Saved data entries
• • • • •
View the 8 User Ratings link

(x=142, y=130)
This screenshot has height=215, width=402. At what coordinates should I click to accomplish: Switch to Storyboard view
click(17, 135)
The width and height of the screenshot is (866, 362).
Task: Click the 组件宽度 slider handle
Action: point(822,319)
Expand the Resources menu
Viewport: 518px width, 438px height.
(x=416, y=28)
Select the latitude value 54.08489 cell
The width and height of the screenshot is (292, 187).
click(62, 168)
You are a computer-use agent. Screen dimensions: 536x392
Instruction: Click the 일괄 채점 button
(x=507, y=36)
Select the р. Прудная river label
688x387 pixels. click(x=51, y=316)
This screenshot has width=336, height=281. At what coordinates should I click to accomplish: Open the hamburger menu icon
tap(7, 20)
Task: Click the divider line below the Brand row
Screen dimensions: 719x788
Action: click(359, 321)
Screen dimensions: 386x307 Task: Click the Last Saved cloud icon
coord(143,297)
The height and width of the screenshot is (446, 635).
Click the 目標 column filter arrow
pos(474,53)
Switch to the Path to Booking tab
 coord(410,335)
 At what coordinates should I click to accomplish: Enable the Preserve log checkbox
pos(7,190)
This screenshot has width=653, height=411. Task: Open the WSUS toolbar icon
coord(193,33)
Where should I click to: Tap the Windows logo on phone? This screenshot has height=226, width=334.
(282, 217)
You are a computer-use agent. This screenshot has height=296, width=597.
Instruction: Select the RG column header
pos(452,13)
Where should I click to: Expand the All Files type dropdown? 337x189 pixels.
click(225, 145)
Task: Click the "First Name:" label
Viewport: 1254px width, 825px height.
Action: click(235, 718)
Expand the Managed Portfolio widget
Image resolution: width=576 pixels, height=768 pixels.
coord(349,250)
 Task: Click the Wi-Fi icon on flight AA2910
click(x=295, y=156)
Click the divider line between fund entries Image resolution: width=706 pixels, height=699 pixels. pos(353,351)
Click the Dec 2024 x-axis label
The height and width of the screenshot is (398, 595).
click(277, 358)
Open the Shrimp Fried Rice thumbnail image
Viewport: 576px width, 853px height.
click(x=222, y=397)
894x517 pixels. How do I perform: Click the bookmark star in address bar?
• • • • •
Task objective —
The answer should be the full set of records, reproduced exactly.

Output —
View the 8 User Ratings link

(x=142, y=130)
This screenshot has height=215, width=402. At what coordinates should I click to accomplish: Switch to Storyboard view
click(17, 135)
The width and height of the screenshot is (866, 362).
Task: Click the 组件宽度 slider handle
Action: point(822,319)
Expand the Resources menu
Viewport: 518px width, 438px height.
(x=416, y=28)
Select the latitude value 54.08489 cell
The width and height of the screenshot is (292, 187).
click(62, 168)
You are a computer-use agent. Screen dimensions: 536x392
Instruction: Click the 일괄 채점 button
(x=507, y=36)
Select the р. Прудная river label
688x387 pixels. click(x=51, y=316)
This screenshot has width=336, height=281. At what coordinates should I click to accomplish: Open the hamburger menu icon
tap(7, 20)
Task: Click the divider line below the Brand row
Screen dimensions: 719x788
Action: click(359, 321)
Screen dimensions: 386x307 Task: Click the Last Saved cloud icon
coord(143,297)
The height and width of the screenshot is (446, 635).
Click the 目標 column filter arrow
pos(474,53)
Switch to the Path to Booking tab
 coord(410,335)
 At what coordinates should I click to accomplish: Enable the Preserve log checkbox
pos(7,190)
This screenshot has width=653, height=411. Task: Open the WSUS toolbar icon
coord(193,33)
Where should I click to: Tap the Windows logo on phone? This screenshot has height=226, width=334.
(282, 217)
You are a computer-use agent. This screenshot has height=296, width=597.
Instruction: Select the RG column header
pos(452,13)
Where should I click to: Expand the All Files type dropdown? 337x189 pixels.
click(225, 145)
Task: Click the "First Name:" label
Viewport: 1254px width, 825px height.
Action: click(235, 718)
Expand the Managed Portfolio widget
Image resolution: width=576 pixels, height=768 pixels.
coord(349,250)
 Task: Click the Wi-Fi icon on flight AA2910
click(x=295, y=156)
Click the divider line between fund entries Image resolution: width=706 pixels, height=699 pixels. pos(353,351)
Click the Dec 2024 x-axis label
The height and width of the screenshot is (398, 595).
click(277, 358)
Open the Shrimp Fried Rice thumbnail image
Viewport: 576px width, 853px height.
click(x=222, y=397)
894x517 pixels. How do I perform: Click the bookmark star in address bar?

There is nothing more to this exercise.